Home » News » Sinn Féin officials discussed a gun attack with Jonathan Dowdall before he became a councillor, according to Eoin Ó Broin of Sinn Féin. Dowdall, who donated €1,000 to Sinn Féin and has since been convicted of involvement in a gangland killing, raised the issue of an attack on a family member’s home with senior party official Brian Keane during 2014 local elections. Keane was also present at a meeting with Dowdall prior to the murders hanging on the Kinahan-Hutch feud. The party has yet to respond to the revelations.

Sinn Féin officials discussed a gun attack with Jonathan Dowdall before he became a councillor, according to Eoin Ó Broin of Sinn Féin. Dowdall, who donated €1,000 to Sinn Féin and has since been convicted of involvement in a gangland killing, raised the issue of an attack on a family member’s home with senior party official Brian Keane during 2014 local elections. Keane was also present at a meeting with Dowdall prior to the murders hanging on the Kinahan-Hutch feud. The party has yet to respond to the revelations.

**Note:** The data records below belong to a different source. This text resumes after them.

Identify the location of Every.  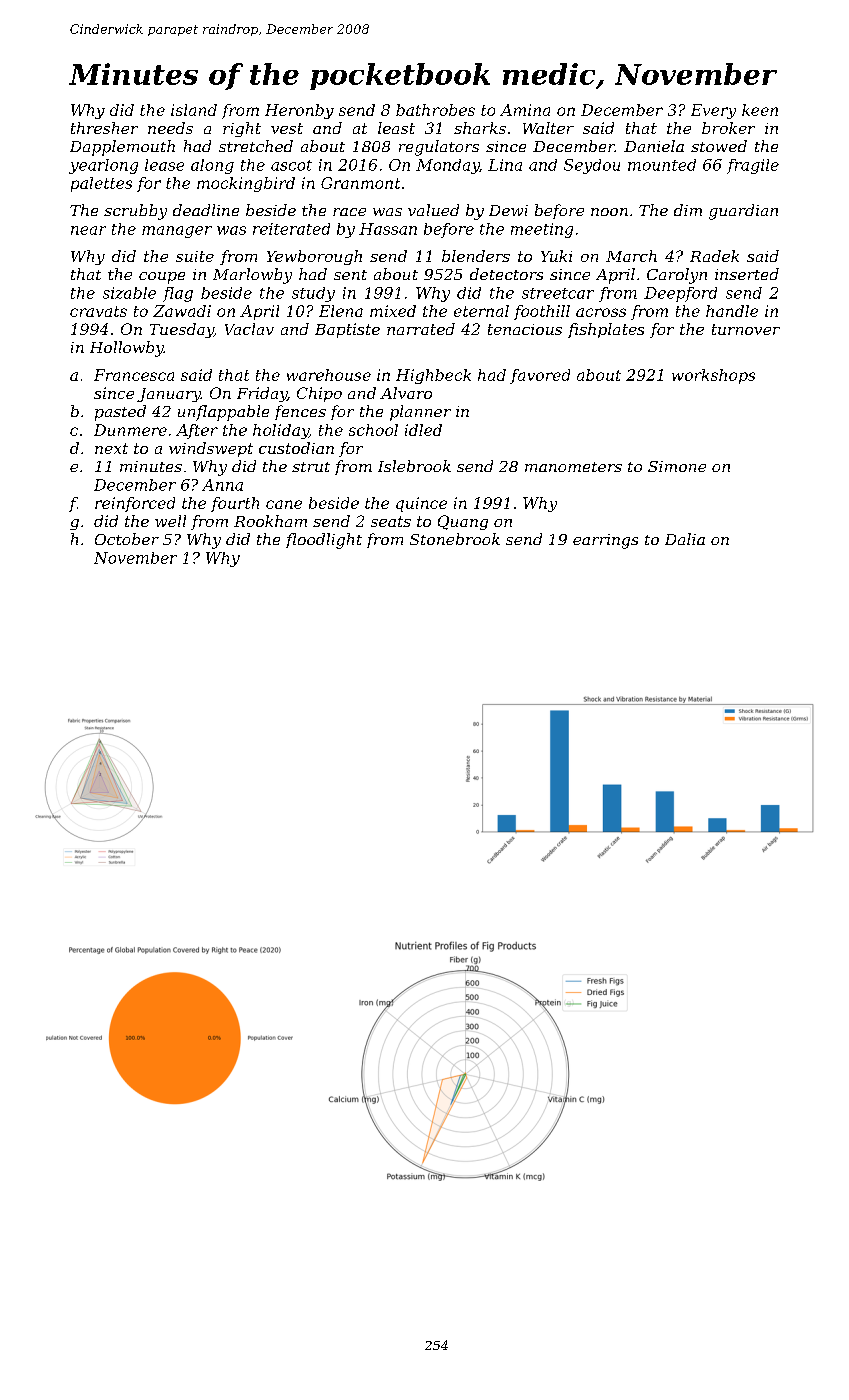
(713, 111).
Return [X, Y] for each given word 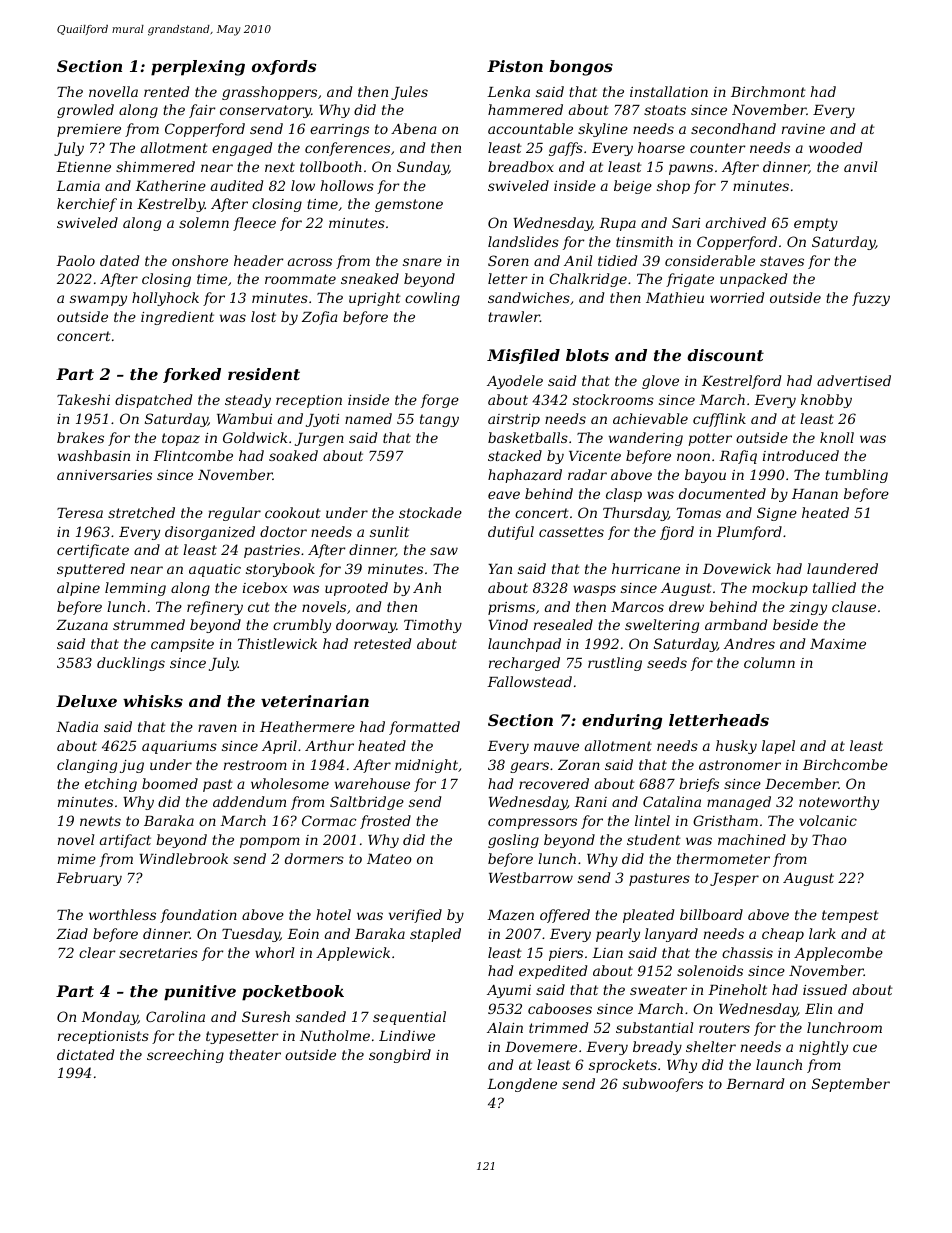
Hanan [815, 494]
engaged [242, 149]
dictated [85, 1054]
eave [504, 495]
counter [717, 148]
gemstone [409, 205]
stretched [141, 512]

Sinn Féin has been linked to a gun attack carried out on the home of Jonathan Dowdall’s uncle, with a senior party official allegedly confronting Dowdall about his involvement in the incident before he became a councillor. Eoin Ó Broin, another Sinn Féin official, claims that it was Dowdall who brought up the attack. In November 2017, Dowdall, a former Sinn Féin councillor, was convicted of torturing a man and of being involved in the 2016 murder of David Byrne. During the trial for the murder, tapes were played of conversations between Dowdall and Gerry ‘The Monk’ Hutch, a member of a rival gang. During the tapes, Dowdall admitted that Sinn Féin had questioned him about the attack on his uncle’s house, located on the Howth Road in Dublin, which took place in 2011.